“NO PFAS” SPEDITE 120 RACCOMANDATE ALLA MITENI

  • venerdì 25 agosto 2017

C'è voluta tutta l'estate ma le mamme dell'associazione “No Pfas zona rossa” di Lonigo ci sono riuscite con loro anche quelle di altri 10 comuni interessati da Brendola a Alonte, da Cologna Veneta a Montagnana a Noventa Vicentina , passando per Sarego e così via. Un'estate per scrivere e raccogliere 120 raccomandate che sono state spedite alla Miteni come ci racconta al telefono Michela Piccoli dell'associazione 4 i tipi di raccomandate inviate con allegato le analisi di un figlio, con le analisi di due figli, quella con allegate le analisi dei pozzi e ancora una per patema d'animo o danno psicologico morale. Non è stato semplice per loro destreggiarsi tra la vita di tutti i giorni, gli avvocati, l'ansia per i propri figli costretti al lavaggio del sangue che peraltro temono e' quello loro chiedono l'abbassamento dei valori nell'acqua per il resto dicono la loro battaglia ha portato ancora a troppo poco, hanno ottenuto che il sindaco di Lonigo ha messo nelle scuole i bottiglioni d'acqua, fa il controllo degli alimenti e che l'azienda che produce i pasti utilizzi i filtri a carboni attivi.
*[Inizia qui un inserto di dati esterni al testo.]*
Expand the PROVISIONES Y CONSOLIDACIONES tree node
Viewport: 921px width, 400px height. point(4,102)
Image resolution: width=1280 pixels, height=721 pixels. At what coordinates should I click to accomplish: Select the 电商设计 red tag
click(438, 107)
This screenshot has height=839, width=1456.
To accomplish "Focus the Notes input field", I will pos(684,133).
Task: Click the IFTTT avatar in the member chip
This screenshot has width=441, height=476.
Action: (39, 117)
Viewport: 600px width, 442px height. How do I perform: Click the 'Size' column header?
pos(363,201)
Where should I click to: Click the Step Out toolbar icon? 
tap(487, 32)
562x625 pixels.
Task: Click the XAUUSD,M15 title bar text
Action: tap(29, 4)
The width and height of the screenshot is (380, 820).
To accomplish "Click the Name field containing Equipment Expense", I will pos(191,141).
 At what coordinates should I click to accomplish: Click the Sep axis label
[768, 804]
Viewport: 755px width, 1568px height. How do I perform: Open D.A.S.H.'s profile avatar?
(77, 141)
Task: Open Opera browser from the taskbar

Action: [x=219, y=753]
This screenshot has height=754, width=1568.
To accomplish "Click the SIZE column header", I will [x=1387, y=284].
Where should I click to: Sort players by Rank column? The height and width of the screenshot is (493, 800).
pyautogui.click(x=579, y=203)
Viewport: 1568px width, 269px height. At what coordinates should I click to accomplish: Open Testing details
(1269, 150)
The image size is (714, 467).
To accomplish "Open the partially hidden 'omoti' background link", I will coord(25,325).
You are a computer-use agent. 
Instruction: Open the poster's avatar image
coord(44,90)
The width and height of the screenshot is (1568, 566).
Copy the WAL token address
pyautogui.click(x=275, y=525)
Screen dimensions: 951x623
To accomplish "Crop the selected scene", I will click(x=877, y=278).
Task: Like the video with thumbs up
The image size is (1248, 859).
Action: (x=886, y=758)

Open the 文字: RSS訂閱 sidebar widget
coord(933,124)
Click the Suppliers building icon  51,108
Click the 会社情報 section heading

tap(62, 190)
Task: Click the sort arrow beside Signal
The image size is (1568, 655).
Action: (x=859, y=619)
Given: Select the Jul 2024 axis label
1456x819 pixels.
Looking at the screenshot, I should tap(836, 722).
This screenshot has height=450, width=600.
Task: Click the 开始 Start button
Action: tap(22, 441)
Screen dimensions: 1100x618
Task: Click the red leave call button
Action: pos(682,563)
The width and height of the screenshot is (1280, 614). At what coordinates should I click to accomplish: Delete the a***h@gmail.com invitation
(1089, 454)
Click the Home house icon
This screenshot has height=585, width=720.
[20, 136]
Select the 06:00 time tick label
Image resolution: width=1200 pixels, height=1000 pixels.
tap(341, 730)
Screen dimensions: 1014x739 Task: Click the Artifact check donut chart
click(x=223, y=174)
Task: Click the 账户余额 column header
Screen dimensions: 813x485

Ma si combatte con l'ansia, si deve controllare cosa si mangia e beve fare la spesa è diventato un incubo, sapere che il proprio figlio deve fare il lavaggio del sangue non fa dormire la notte Ognitanto si pensa di mollare andare via cambiare zona, ma c'è ancora molto da fare in lavorazione un esposto da presentare alla magistratura di Vicenza, per il primo di ottobre, con una colletta genitori e associazioni, porteranno a Lonigo l'avvocato che ha fatto causa in America alla Dupont, e poi c'è la grande manifestazione dell'8 di ottobre.